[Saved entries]
● ● ● ● ● ● ●

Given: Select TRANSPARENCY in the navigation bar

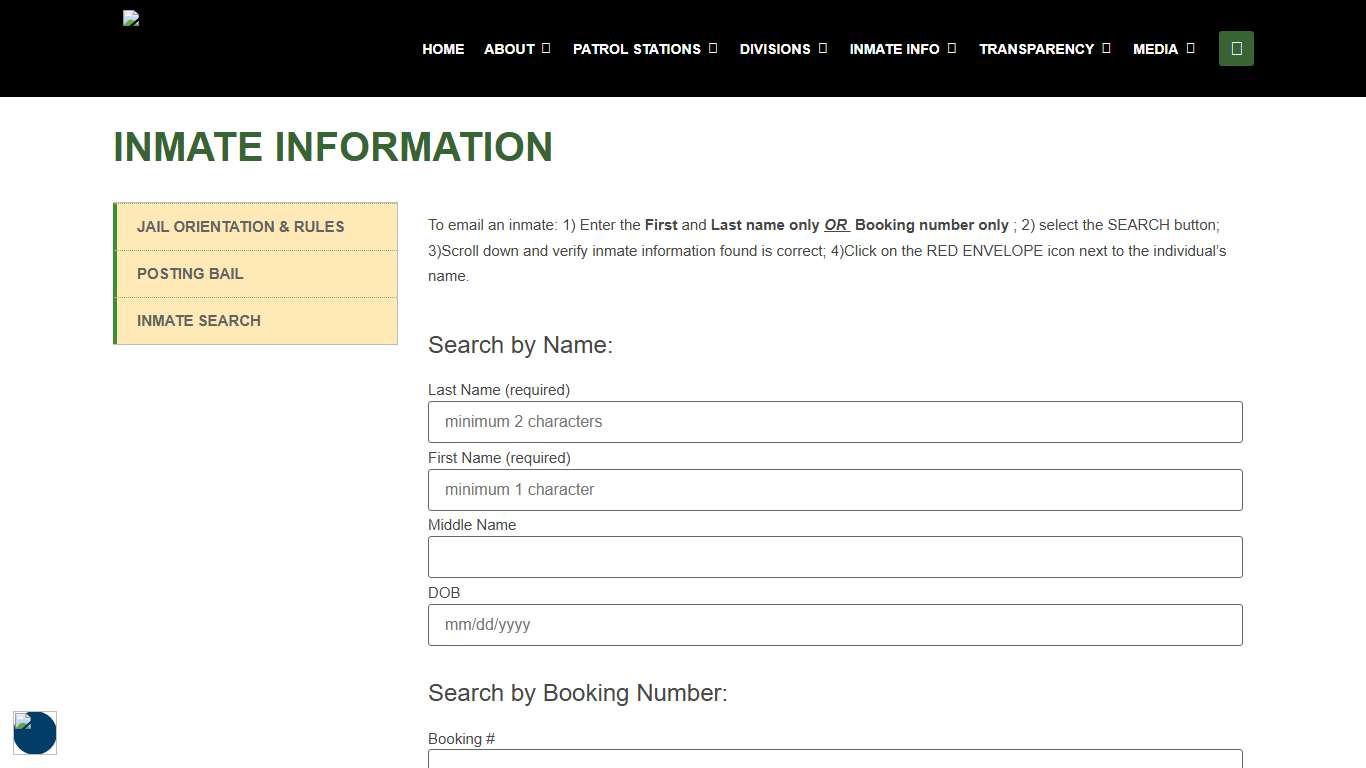Looking at the screenshot, I should [x=1037, y=48].
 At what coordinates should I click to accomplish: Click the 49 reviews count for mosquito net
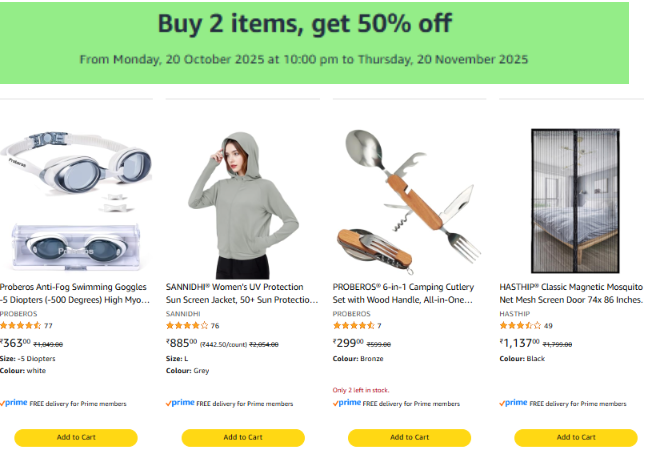(548, 326)
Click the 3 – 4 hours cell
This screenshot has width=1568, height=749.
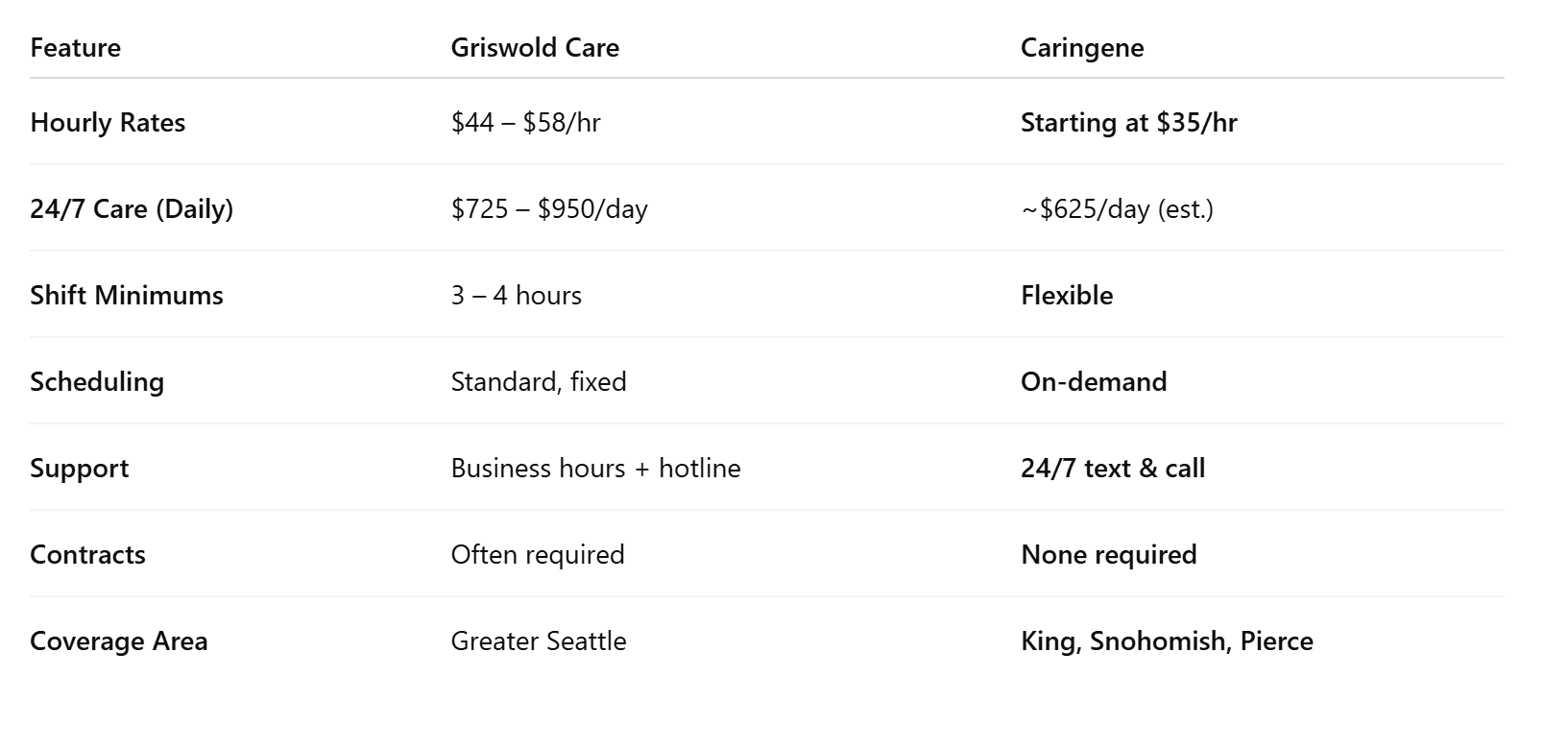517,296
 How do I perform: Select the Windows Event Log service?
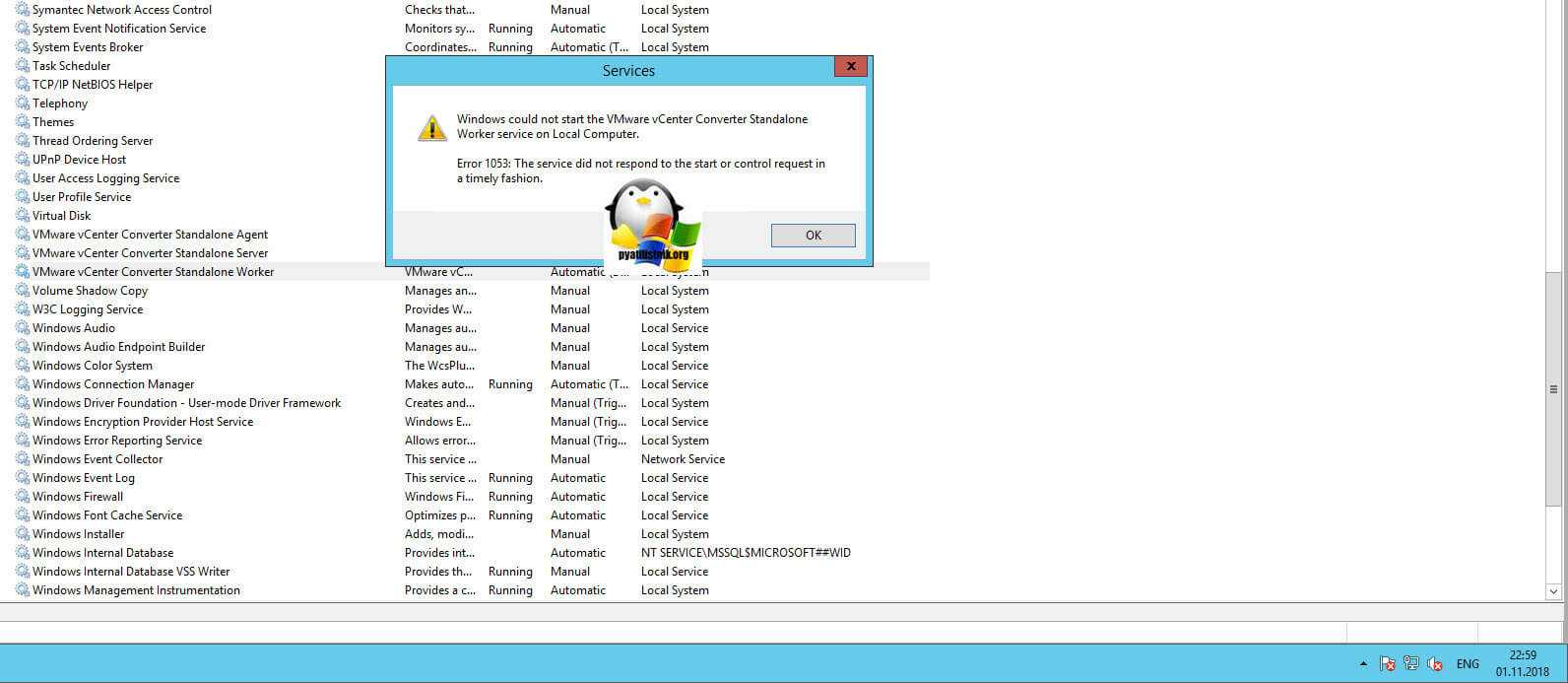[x=83, y=478]
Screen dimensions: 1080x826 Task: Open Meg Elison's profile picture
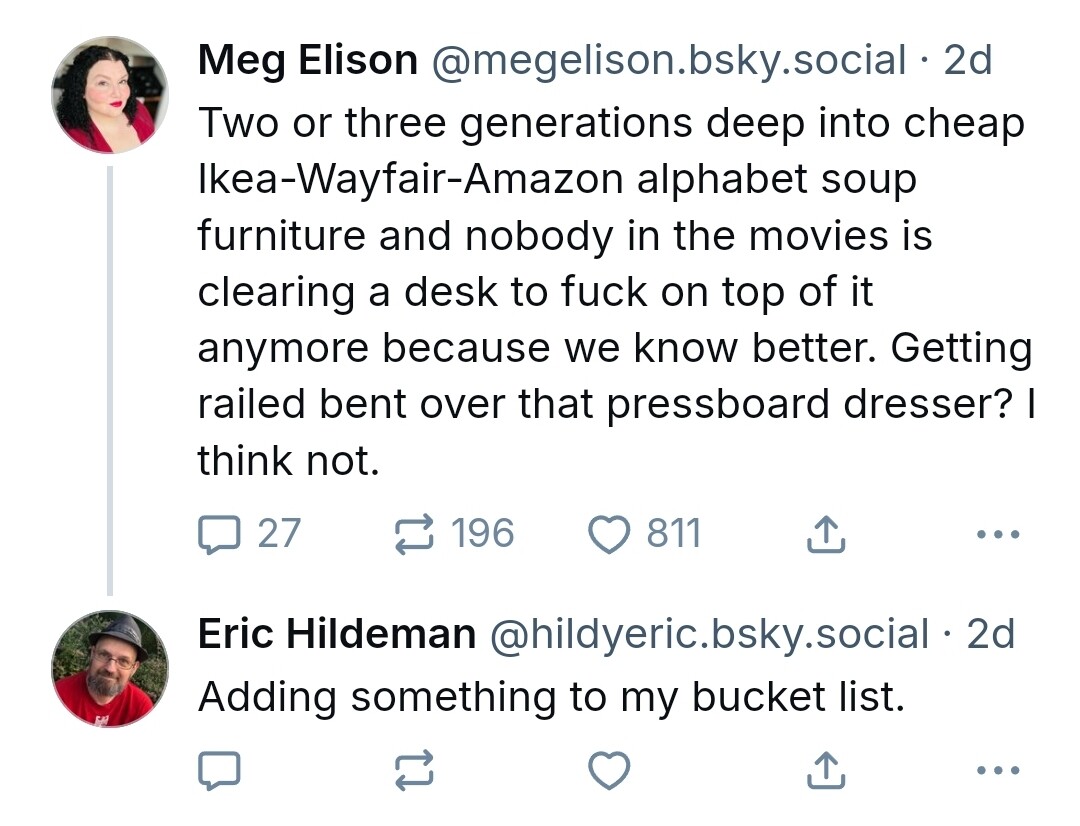110,94
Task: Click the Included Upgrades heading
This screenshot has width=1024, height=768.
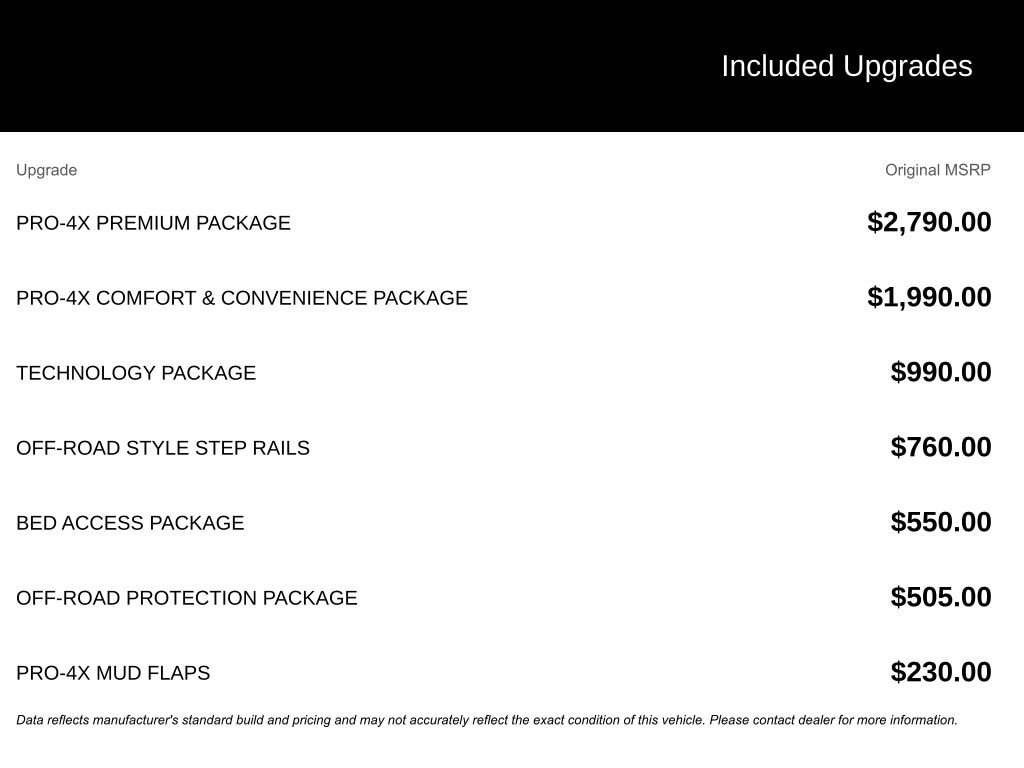Action: (846, 66)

● ● ● ● ● ● ●

**Exercise directions:** Please copy exactly, and only, the lines from the one that contains "Click the 3 – 4 hours cell" through the last line of the data above, omitting all pictures.

**Exercise answer:**
Click the 3 – 4 hours cell
This screenshot has width=1568, height=749.
517,296
 How do I perform: Select the Windows Event Log service?
[x=83, y=478]
Screen dimensions: 1080x826 Task: Open Meg Elison's profile picture
110,94
Task: Click the Included Upgrades heading
This screenshot has width=1024, height=768.
Action: (846, 66)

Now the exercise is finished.